» Entries shown:
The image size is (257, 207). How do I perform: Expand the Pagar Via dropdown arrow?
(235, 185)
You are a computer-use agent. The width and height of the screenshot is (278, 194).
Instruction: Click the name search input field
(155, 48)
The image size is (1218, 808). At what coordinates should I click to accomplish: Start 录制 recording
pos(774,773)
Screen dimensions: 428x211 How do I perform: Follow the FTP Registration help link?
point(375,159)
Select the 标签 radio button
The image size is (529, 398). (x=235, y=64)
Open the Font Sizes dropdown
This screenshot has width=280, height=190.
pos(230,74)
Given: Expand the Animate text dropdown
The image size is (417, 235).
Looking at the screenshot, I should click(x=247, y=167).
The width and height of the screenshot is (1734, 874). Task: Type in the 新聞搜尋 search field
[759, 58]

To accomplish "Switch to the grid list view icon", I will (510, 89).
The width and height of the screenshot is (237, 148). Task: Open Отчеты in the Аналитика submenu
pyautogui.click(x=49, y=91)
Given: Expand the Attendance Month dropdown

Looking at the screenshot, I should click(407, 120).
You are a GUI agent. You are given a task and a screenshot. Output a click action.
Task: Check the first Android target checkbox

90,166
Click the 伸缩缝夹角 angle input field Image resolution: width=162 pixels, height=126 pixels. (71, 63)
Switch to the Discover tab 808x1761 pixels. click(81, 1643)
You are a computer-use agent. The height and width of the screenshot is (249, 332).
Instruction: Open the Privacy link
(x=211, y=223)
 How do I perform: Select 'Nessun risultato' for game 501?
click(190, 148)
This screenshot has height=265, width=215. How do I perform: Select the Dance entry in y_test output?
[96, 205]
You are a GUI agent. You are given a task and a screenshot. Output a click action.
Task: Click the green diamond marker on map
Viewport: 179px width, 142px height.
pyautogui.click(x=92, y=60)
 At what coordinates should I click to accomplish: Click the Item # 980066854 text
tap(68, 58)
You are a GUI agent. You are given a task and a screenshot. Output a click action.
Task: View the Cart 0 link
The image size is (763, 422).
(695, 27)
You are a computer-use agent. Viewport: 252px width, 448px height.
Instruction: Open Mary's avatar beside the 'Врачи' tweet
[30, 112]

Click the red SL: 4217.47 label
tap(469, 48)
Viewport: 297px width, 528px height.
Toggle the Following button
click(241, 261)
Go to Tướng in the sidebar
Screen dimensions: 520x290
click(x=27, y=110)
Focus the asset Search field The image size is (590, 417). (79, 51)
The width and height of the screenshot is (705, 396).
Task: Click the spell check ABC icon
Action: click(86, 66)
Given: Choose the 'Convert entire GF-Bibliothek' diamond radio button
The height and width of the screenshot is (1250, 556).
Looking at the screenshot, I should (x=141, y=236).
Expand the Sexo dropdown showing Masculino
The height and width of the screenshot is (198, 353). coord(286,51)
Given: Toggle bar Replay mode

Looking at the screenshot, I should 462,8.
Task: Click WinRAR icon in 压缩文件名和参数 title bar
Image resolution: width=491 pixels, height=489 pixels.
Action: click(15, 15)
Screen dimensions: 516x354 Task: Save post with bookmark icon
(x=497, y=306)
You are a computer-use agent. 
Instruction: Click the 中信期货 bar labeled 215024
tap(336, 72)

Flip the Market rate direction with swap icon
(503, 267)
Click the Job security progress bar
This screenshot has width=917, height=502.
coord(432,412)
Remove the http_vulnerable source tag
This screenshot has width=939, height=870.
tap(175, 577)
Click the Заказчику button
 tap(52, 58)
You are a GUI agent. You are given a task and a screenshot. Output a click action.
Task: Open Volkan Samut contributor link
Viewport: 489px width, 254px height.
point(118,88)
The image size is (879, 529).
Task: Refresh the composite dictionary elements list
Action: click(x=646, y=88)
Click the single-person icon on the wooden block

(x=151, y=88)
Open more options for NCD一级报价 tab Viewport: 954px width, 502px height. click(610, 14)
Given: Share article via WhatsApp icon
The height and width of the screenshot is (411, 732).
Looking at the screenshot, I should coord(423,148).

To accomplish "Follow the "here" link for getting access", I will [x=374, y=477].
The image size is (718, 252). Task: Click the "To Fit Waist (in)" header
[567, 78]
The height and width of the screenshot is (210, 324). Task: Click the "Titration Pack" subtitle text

» Action item:
Using the entries, return every line where the word "computer" can be found.

» Solution to this exercise:
You are a computer-use agent. The width and height of the screenshot is (278, 194).
You are a computer-use agent. The height and width of the screenshot is (249, 332).
You are a computer-use agent. Viewport: 252px width, 448px height.
You are a computer-use agent. 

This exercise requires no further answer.